At the exact same time of the fire accident I had to have a biopsy procedure on my left kidney and it turned out to be a small cancer. The left side is also where I have a lower back condition. My urologist felt it could be successfully treated by cryoablation which involves inserting a probe under ultrasound guidance and freezing the tumor into an ice ball. I had this done the day before yesterday. I am so angry that in my time of need I received nothing. I had to spend most of the day at the hospital, so a friend came to stay with him. My neighbor drove me there and stayed to bring me home, thankful for that. But when I got home, still groggy from sedation, it was right back to the same old same old. You'd think the friend would have at least said something like here, sit down, let me make you a sandwich and cup of tea. (and we are paying this person.) Instead, dishes and leftover food were piled up, including his own coffee cup while he sits around drinking beer. He likes coming over because his wife doesn't like him drinking.at home. I am not supposed to be doing anything strenuous for a week but that is a joke in this situation. I have a home health aide on Thursdays only. I am just so discouraged that nobody seemed to give a s--t about me at all. I knocked myself out getting ready for my day at the hospital: grocery shopping, laundry, vacuuming, etc. etc.

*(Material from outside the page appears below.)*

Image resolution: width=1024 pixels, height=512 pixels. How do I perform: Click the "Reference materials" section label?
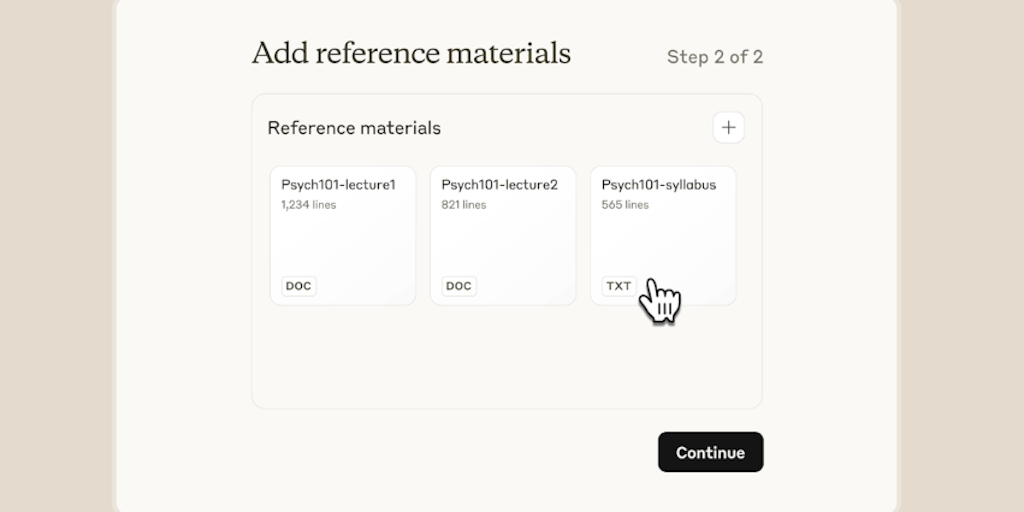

Another real biggie is that he is going through the albuterol inhalers like gangbusters. I keep telling him to use the nebulizer more because it is the same thing, (and Medicare covers it) but he just accuses me of preaching a sermon. We had to pay for 3 out of pocket, and can't get insurance to pay until May 24. In the meantime he has almost used up the 3rd one. I don't know if they'll let us get more out of pocket but we've got to do something and soon. Do others of you run into this problem?
about 1 month
Hi Everyone, here’s hoping you are getting on ok...... as best we can. I have been reading though some of the posts and I have to say it makes me feel much better to know that others are going through the same thing. My Mum hand end stage copd, she is on oxygen 24/7 and is managing the pain with morphine. My Dad is her main carer and I go round every day after work and at weekends. I watch her every day fighting to breathe, and it is so frustrating that there is nothing we can do to bring her some relief. Yesterday she said she just wanted to go to sleep and not wake up.... Bless her xx I know that she has been fighting the copd for so long, always keeping positive, but just know she is tired of fighting it. My Dad is in denial that is it happening and keeps saying he doesn’t understand why she is not getting any better.. we have explained to him the illness and he has been caring for her, the hospice have been very helpful with explaining things to him, but he is one of those people who does not talk about his feelings. My brother just disappears when things get tough and my sister is pretty fragile too. I feel better sharing this, and wonder if anyone else is going through this that might be able to give me some advise..... I feel stuck between everyone ‘firefighting’ everyone’s feelings and trying to keep everything upbeat .... any advice would be gratefully received!!